Em primeiro lugar, o sistema português de fiscalização da constitucionalidade apenas admite o controlo da inconstitucionalidade de normas jurídicas especificamente identificadas (artigo 277º, n.º 1, da CRP). Se é verdade que todas as entidades públicas ficam obrigadas ao respeito imediato dos direitos, liberdades e garantais, certo é que o Tribunal Constitucional nem pode apreciar a inconstitucionalidade das decisões administrativas proferidas pelos órgãos competentes das pessoas coletivas públicas, nem as próprias decisões jurisprudenciais proferidas pelos tribunais. Pelo contrário, apenas lhe cabe apreciar da inconstitucionalidade de normas jurídicas. Não basta, como tal, que o recorrente invoque a violação de determinada norma ou princípio constitucional; antes se exige que o tribunal recorrido possa ter sido confrontado com uma questão relativa à inconstitucionalidade de uma específica norma jurídica (artigo 72º, n.º 2, da LTC).
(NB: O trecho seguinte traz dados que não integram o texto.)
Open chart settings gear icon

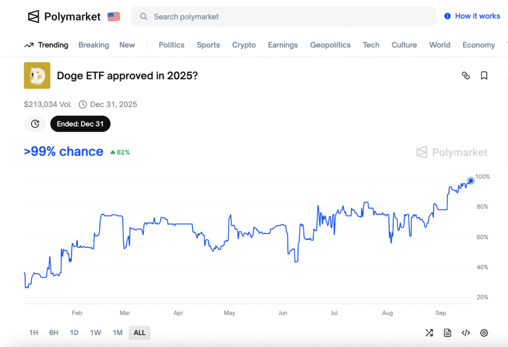pos(484,333)
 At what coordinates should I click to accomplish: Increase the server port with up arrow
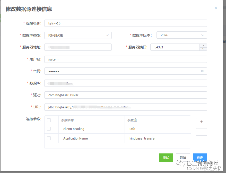point(203,46)
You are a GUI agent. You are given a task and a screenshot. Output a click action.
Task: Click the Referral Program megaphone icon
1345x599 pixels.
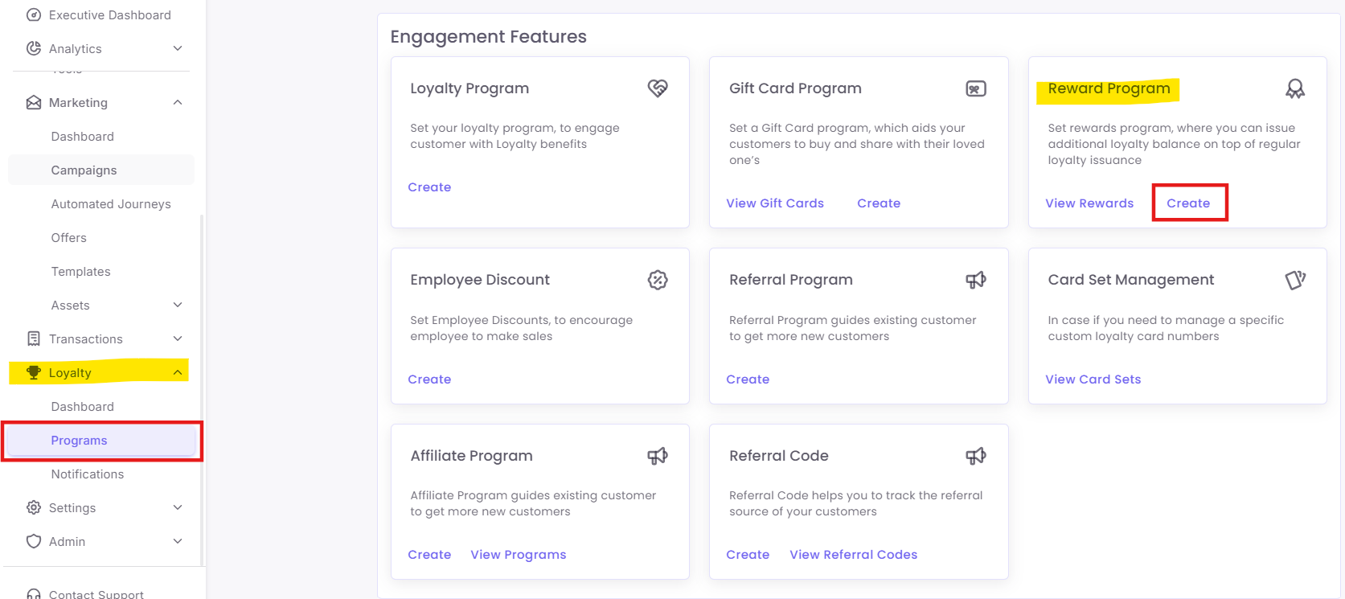[x=976, y=280]
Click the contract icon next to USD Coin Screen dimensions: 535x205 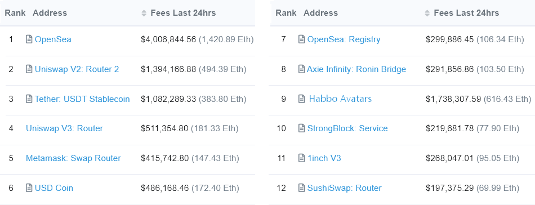click(29, 188)
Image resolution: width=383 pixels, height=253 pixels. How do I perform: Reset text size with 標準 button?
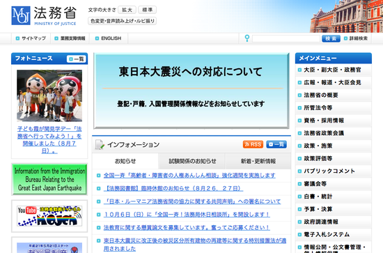pyautogui.click(x=148, y=10)
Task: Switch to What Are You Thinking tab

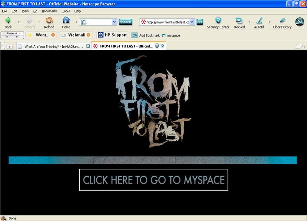Action: click(52, 46)
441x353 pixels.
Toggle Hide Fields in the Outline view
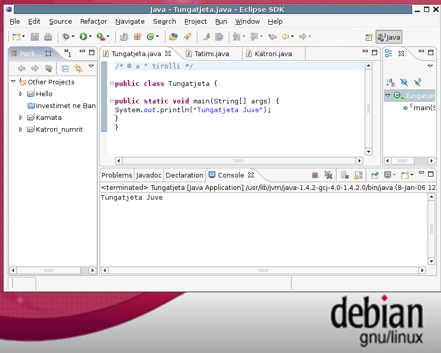click(x=404, y=82)
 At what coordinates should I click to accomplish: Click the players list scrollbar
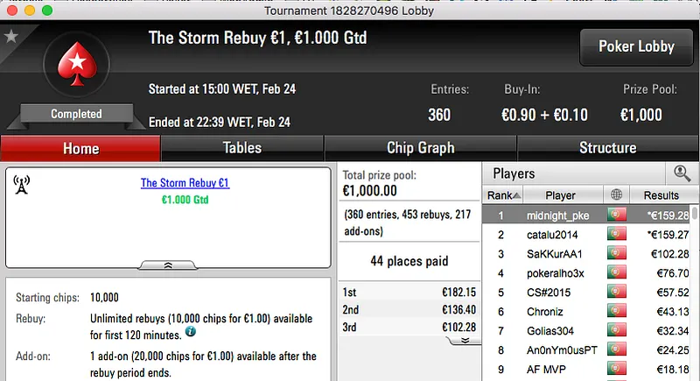(695, 289)
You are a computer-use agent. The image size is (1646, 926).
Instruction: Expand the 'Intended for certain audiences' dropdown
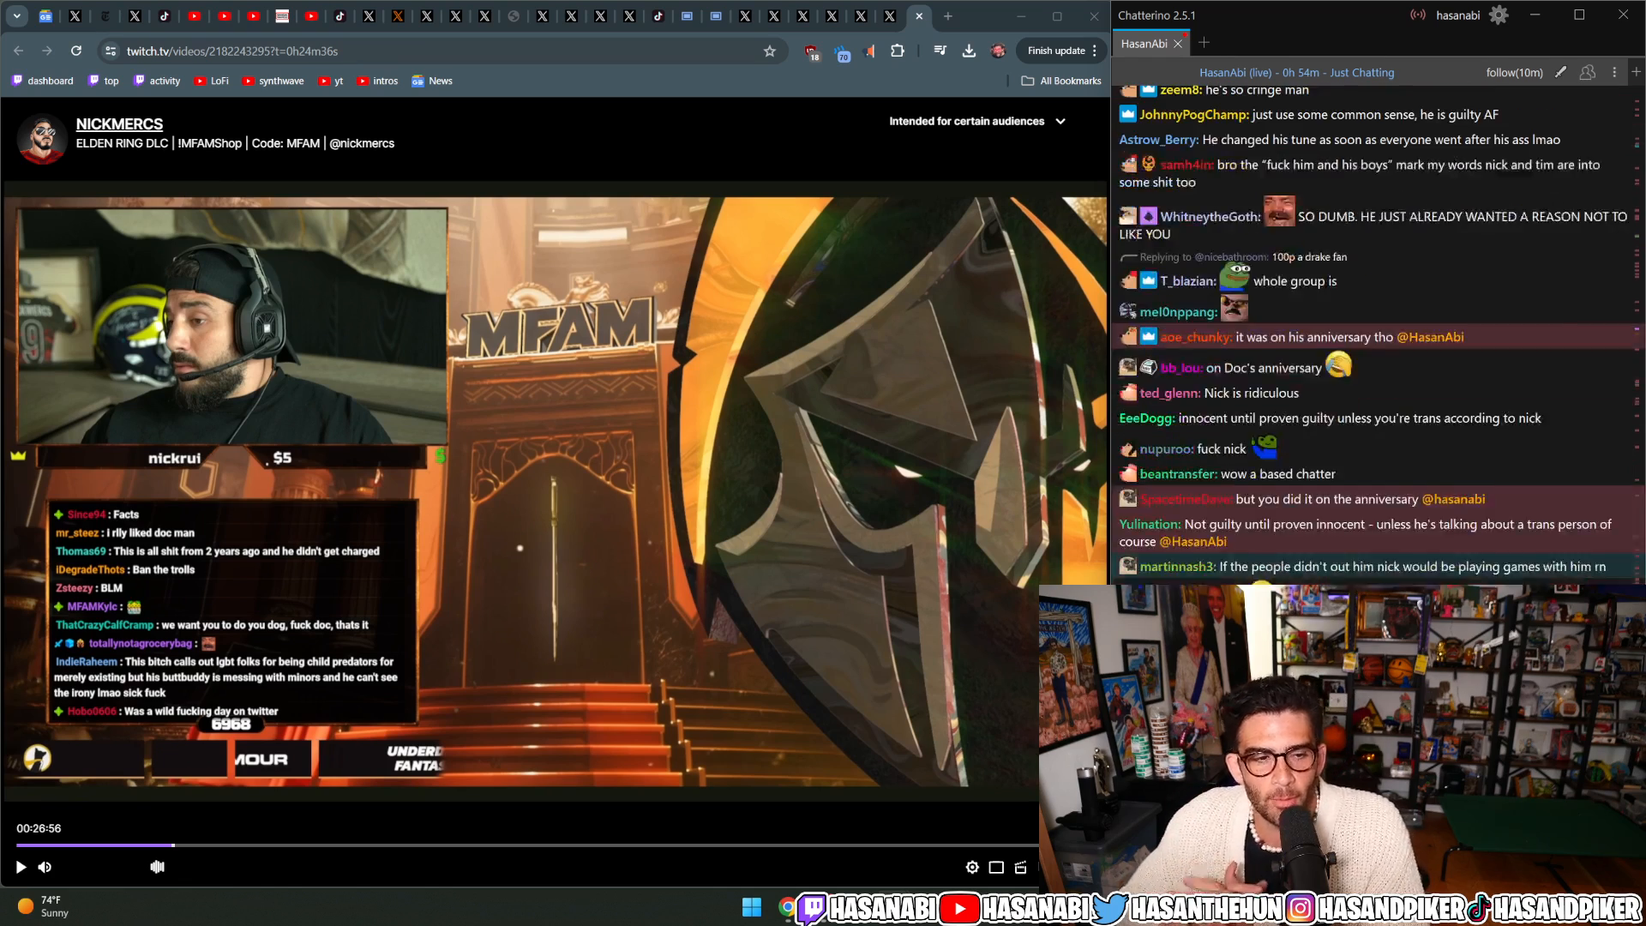1060,121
Daqui resulta que o requerimento de interposição de recurso para o Tribunal Constitucional não corresponde à sede própria e adequada para suscitar, pela primeira vez, uma questão de inconstitucionalidade normativa. Na medida em que, em fiscalização concreta, o Tribunal Constitucional apenas pode conhecer de questões de inconstitucionalidade normativa por via de recurso, torna-se forçoso que o tribunal recorrido já tenha apreciado – ou, pelo menos, podido apreciar – a questão de inconstitucionalidade normativa em causa.
III - Decisão
Em face do exposto, decide-se indeferir a presente reclamação.
Custas devidas pelo recorrente, fixando-se a taxa de justiça em 20 UC´s, nos termos do artigo 7º do Decreto-Lei n.º 303/98, de 07 de outubro.
Lisboa, 27 de junho de 2012. – Ana Guerra Martins – Vítor Gomes – Gil Galvão.